== EXERCISE PROMPT ==
Look through the records and report how many lines include the word "will", with no other words.

== INFORMATION GIVEN ==
........

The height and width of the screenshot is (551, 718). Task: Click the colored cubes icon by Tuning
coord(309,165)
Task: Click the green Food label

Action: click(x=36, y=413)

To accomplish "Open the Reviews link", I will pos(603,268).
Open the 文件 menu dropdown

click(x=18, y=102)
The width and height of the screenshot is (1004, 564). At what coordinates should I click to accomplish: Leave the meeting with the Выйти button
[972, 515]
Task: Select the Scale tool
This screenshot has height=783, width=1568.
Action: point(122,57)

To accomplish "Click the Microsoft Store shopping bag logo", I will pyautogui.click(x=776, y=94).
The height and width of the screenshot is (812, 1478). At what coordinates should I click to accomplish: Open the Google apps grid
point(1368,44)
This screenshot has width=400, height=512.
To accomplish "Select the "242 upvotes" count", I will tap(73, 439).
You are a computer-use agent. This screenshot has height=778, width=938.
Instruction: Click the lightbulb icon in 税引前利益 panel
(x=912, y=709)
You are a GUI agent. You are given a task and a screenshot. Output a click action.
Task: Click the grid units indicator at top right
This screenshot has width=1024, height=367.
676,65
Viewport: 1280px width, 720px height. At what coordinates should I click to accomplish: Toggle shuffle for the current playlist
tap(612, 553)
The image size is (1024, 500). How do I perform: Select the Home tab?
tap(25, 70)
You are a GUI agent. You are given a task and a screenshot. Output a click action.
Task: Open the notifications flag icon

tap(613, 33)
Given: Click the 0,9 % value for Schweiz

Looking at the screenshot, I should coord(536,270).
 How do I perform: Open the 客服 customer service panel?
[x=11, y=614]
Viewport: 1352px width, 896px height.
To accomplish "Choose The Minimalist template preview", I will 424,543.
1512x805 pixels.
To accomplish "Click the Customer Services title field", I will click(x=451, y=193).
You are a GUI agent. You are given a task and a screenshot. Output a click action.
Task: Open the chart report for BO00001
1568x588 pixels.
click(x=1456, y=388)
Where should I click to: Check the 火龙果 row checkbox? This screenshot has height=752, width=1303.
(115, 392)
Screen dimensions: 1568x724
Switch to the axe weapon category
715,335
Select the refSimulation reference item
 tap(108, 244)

........

== RESULT OF THE EXERCISE ==
5